/ 4 May 2016

We share the planet with a trillion species

Scientists are using their knowledge of Africa’s large herbivores
Scientists are using their knowledge of Africa’s large herbivores

Humans are aiming to put a person on Mars. Probes are being designed to head to Alpha Centauri, our closest star. But new research shows that we know very little about the creatures that crawl around Earth. To be precise, humans only know about 1% of the one trillion species in existence. 

The revelation comes from a team from Indiana University’s Bloomington College of Arts and Sciences. They took microbial, plant and animal datasets from government, academic and citizen science sources around the world and put them into one spreadsheet. Altogether, 5.6-million species from 35 000 places around the world were included.
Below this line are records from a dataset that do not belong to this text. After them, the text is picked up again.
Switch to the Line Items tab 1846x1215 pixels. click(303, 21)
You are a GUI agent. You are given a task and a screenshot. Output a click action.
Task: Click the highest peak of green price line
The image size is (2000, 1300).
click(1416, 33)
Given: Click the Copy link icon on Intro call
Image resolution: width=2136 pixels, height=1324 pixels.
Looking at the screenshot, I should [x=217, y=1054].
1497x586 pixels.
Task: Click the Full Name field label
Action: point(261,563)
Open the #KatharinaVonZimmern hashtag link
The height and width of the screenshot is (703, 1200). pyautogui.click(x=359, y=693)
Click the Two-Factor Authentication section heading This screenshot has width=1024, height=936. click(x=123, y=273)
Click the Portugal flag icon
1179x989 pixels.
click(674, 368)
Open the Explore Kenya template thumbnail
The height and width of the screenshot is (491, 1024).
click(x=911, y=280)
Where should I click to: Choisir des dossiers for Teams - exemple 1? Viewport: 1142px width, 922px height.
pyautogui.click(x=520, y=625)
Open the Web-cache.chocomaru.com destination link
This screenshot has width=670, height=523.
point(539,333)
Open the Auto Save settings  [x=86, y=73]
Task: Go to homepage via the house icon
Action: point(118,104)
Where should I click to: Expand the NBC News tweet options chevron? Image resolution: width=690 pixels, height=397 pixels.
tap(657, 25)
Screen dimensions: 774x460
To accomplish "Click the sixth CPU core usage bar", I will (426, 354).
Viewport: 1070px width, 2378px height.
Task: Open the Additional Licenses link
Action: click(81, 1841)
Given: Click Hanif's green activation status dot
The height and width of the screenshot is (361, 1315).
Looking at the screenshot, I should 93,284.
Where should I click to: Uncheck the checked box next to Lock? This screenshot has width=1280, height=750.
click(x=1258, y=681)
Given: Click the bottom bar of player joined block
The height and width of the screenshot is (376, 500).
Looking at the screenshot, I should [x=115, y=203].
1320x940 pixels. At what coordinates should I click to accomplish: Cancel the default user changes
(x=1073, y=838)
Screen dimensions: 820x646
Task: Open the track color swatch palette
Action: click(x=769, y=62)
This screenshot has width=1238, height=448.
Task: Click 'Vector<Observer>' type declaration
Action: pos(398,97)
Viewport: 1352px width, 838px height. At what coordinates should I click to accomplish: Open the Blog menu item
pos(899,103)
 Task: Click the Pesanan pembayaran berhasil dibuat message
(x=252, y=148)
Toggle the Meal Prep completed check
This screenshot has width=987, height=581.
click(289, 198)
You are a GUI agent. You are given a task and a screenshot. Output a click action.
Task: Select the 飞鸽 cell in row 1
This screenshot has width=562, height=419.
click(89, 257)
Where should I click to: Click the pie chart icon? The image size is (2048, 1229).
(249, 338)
They also used actual samples to get more complicated information about species. This included 20 000 bacteria and microscopic fungi samples, as well as 15 000 samples from trees, birds and mammals. Jay Lennon, an associate professor working on the project, said: “Our study combines the largest available datasets with ecological models and new ecological rules for how biodiversity relates to abundance.”   

They then started applying scaling law to the data sets. This is a premise that the concentration of species in a known area can be multiplied by the total area of a place with unknown species to get a fairly accurate idea of how many species exist there. In this case, they looked at the whole planet. 

Research two years ago found that one gram of soil can contain a billion organisms. 

The team – publishing in the journal Proceedings of the National Academy of Sciences on May 2 – said their basic premise was that where there was space, there would be species. This led them to conclude that there are at least a trillion species alive on Earth today.  

In the past scientists tended to count what they could see with the naked eye, or through microscopes. But microorganisms – or microbes – are invisible to the naked eye. Most of them are also single-celled. Given that they make up the majority of species, this means any previous count has been wildly undercounting life on Earth. 

Genetic sequencing has started to fill the gaps in knowledge. This allows scientists to start estimating how many species are linked to the one they have sequenced. But even this cannot contend with the scale of uncatalogued species. 

The Earth Microbiome Project – which is attempting to tally up all microorganisms – only counts species that it has physically documented. So far, it has 10-million species on its records. Of these, only 100 000 have had their genomes catalogues, and 10 000 have been grown in a lab. 

Lennon said: “Our results show that this leaves 100-million [microbes] to be fully explored. Microbial diversity, it appears, is greater than ever imagined.” 

The project is part of the National Science Foundation’s project to fill major gaps in humanity’s knowledge about the planet’s biodiversity. Simon Malcomber, director of the foundation’s Dimensions of Biodiversity programme, said: “This research highlights how much of that biodiversity still remains to be discovered and described.”